This lesson implements matrix multiplication in pure Python, then refactors and optimizes it using broadcasting and einstein summation. Then this lesson starts to look at the initialization of neural networks. Finally the lesson covers handcoding the forward and backwards passes of a simple model with linear layers and ReLU, before refactoring the code to be more flexible and concise so that you can understand how PyTorch’s work.

Lesson 8 lecture video.

Different Matrix Multiplication Implementations

Naive Matmul

A baseline naive implementation in pure python code:

def matmul(a,b):
    ar,ac = a.shape # n_rows * n_cols
    br,bc = b.shape
    assert ac==br
    c = torch.zeros(ar, bc)
    for i in range(ar):
        for j in range(bc):
            for k in range(ac): # or br
                c[i,j] += a[i,k] * b[k,j]
    return c

Time: 3.26s

Doing loops in pure python and updating array elements one at a time is the bane of performance in python. There is almost always another way that gives better performance. (Though admittedly in some cases the faster way isn’t always obvious or more readable IMHO).

Elementwise Matmul

def matmul(a,b):
    ar,ac = a.shape
    br,bc = b.shape
    assert ac==br
    c = torch.zeros(ar, bc)
    for i in range(ar):
        for j in range(bc):
            # Any trailing ",:" can be removed
            c[i,j] = (a[i,:] * b[:,j]).sum()
    return c

Time: 4.84ms

The loop over k is replaced with a sum() over the elements of row slice in a times the column slice in b. This operation is outsourced to library calls in numpy which are likely compiled code written in C or Fortran, which gives the near 1000x speed-up.

Broadcasting matmul

def matmul(a,b):
    ar,ac = a.shape
    br,bc = b.shape
    assert ac==br
    c = torch.zeros(ar, bc)
    for i in range(ar):
        c[i]   = (a[i  ].unsqueeze(-1) * b).sum(dim=0)
      # c[i]   = (a[i, :, None] * b).sum(dim=0) alternative
    return c

Time: 1.11ms

WTH is this? As is almost always the case, optimizing code comes at the expense of code readability. Let’s work through this to convince ourselves that this is indeed doing a matmul.

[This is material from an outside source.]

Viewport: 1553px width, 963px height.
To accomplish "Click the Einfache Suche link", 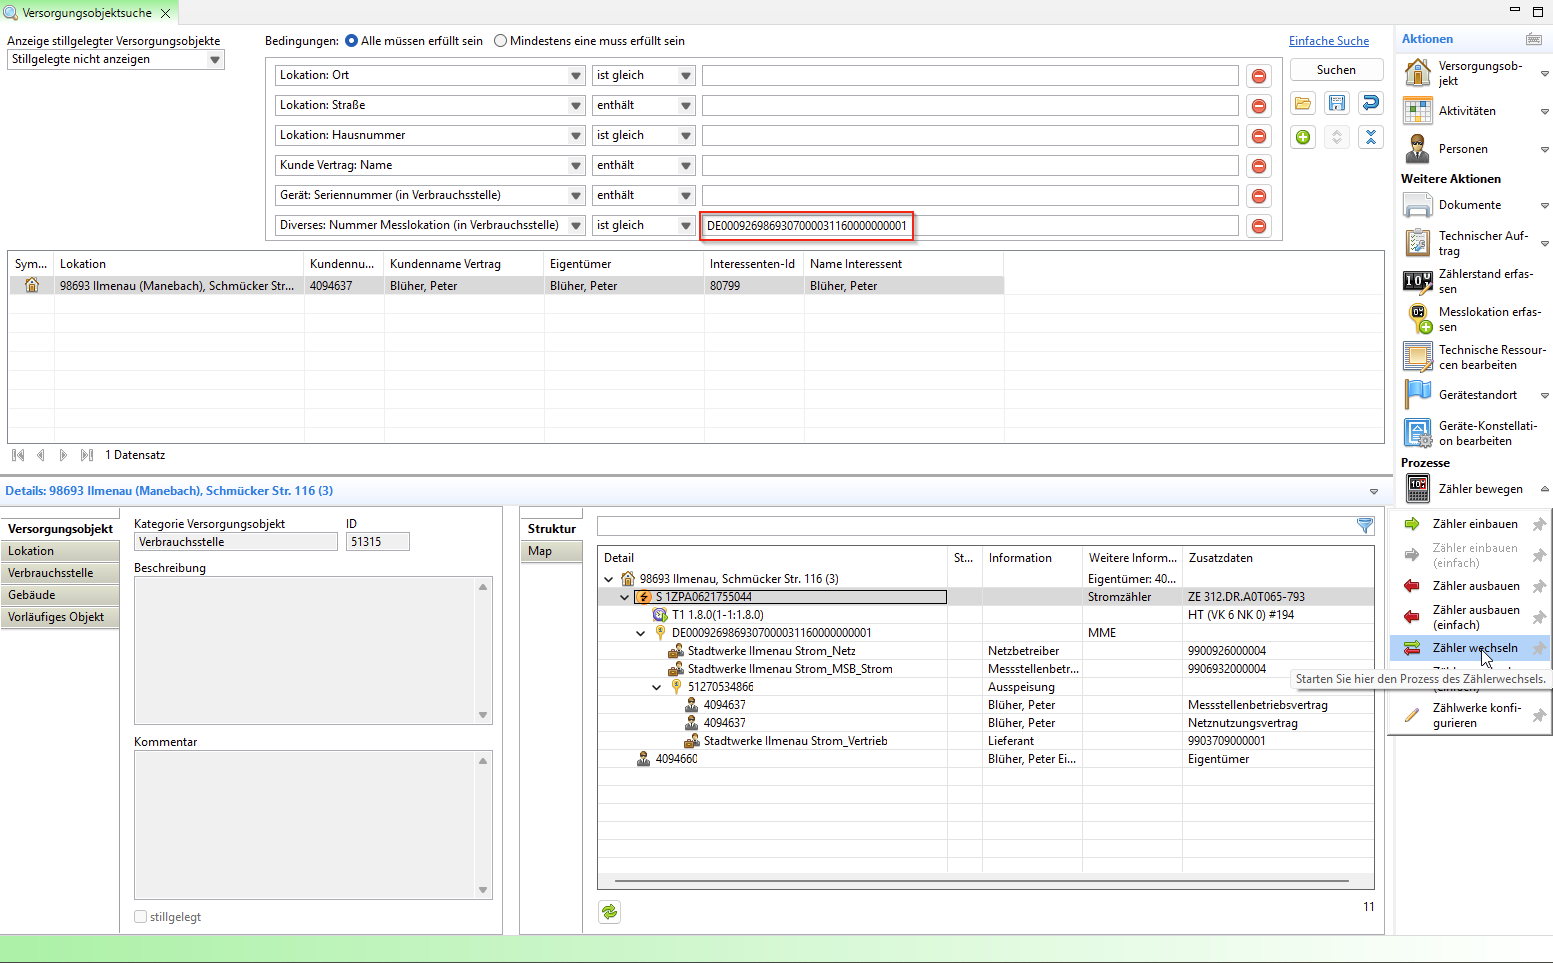I will (1328, 41).
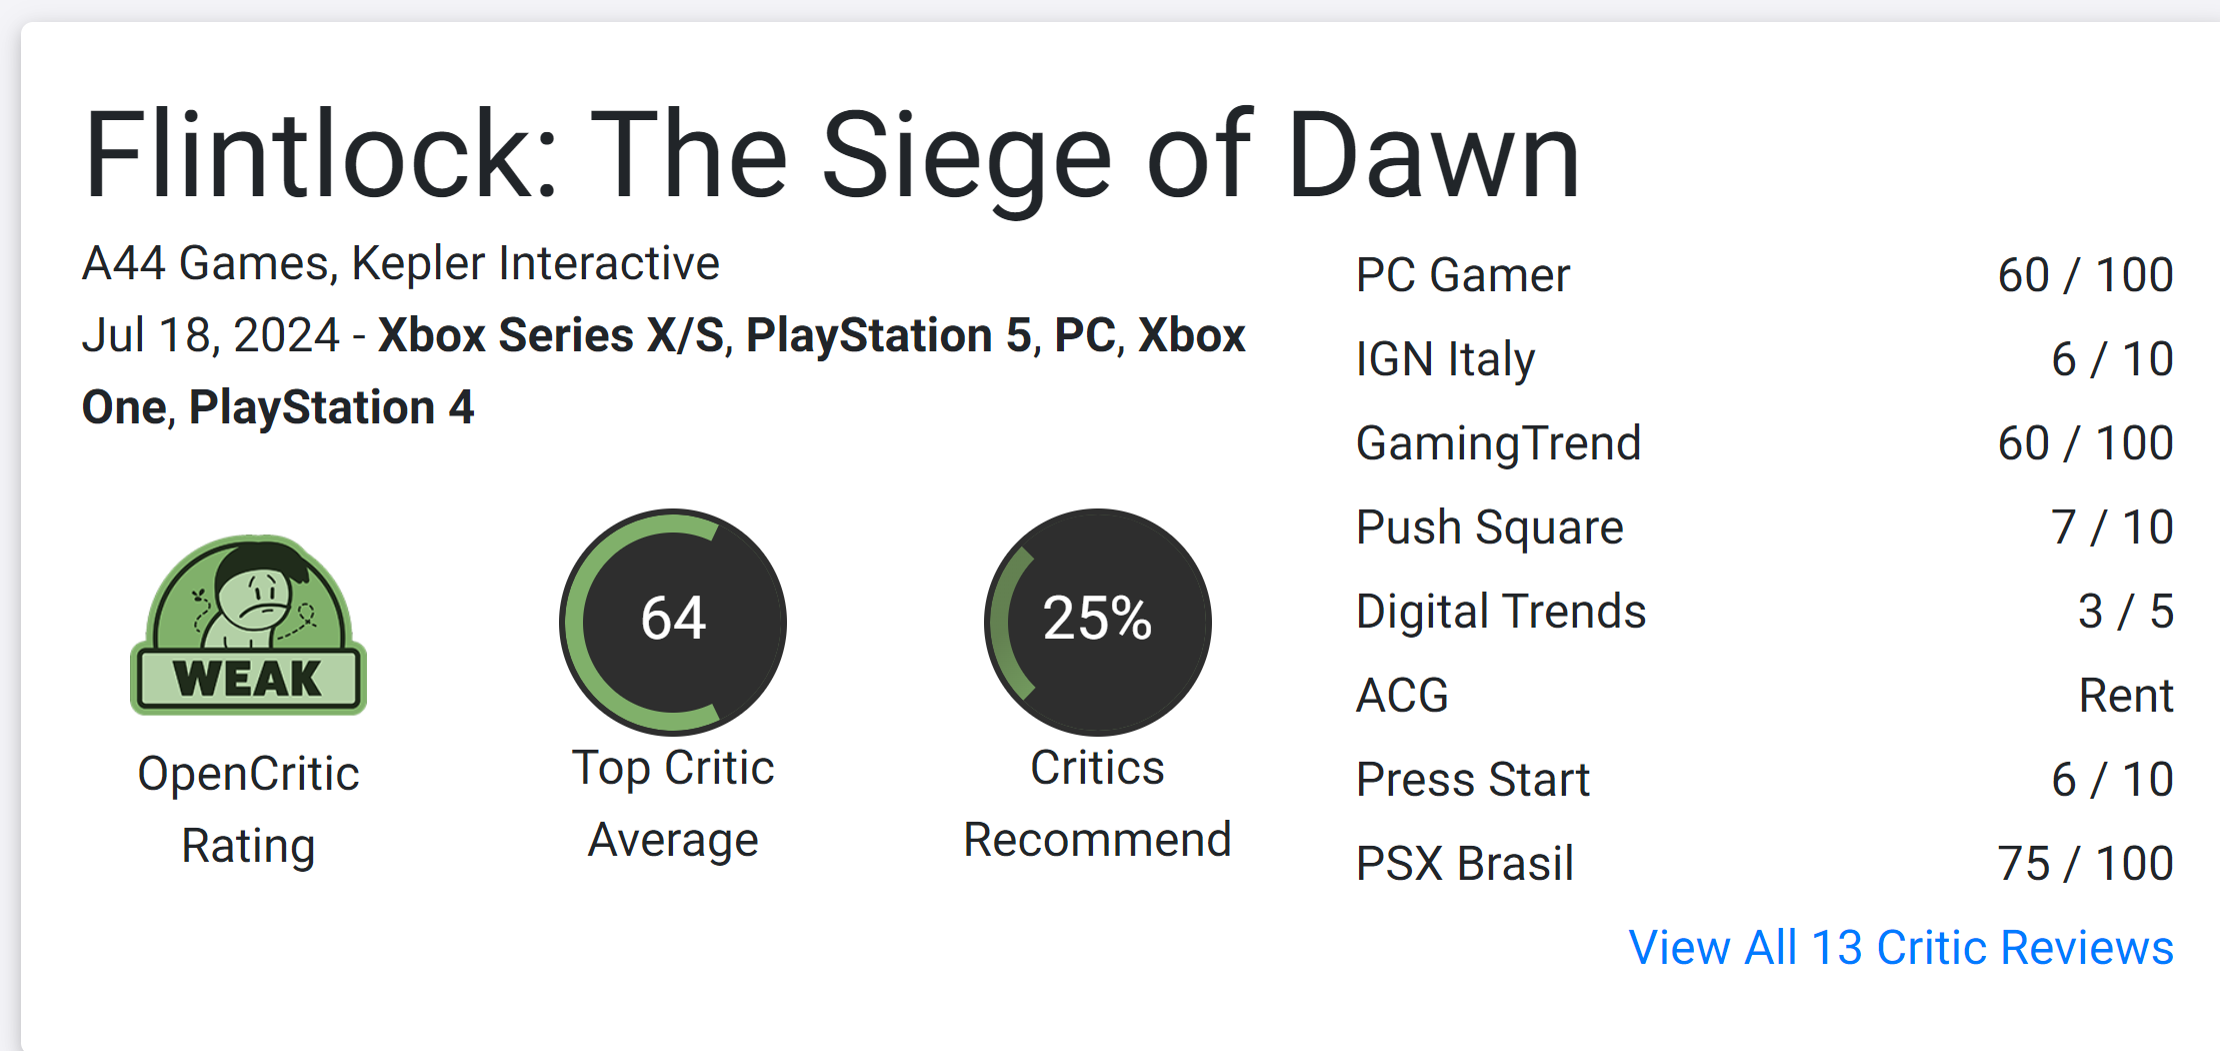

Aside: Proof of Broadcasting Matmul

Matmul is just a bunch of dot products between the rows of one matrix and the columns of another: i.e. c[i,j] is the dot product of row a[i, :] and column b[:, j].

Let’s consider the case of 3x3 matrices. a is:

tensor([[1., 1., 1.],
        [2., 2., 2.],
        [3., 3., 3.]], dtype=torch.float64)

b is:

tensor([[0., 1., 2.],
        [3., 4., 5.],
        [6., 7., 8.]], dtype=torch.float64)

Let’s derive the code above looking purely through modifying the shape of a.

  1. a has shape (3,3)
  2. a[0], first row of a, has shape (3,) and val [1, 1, 1]
  3. a[i, :, None] (or a[i].unsqueeze(-1)) has shape (3,1) and val [[1], [1], [1]]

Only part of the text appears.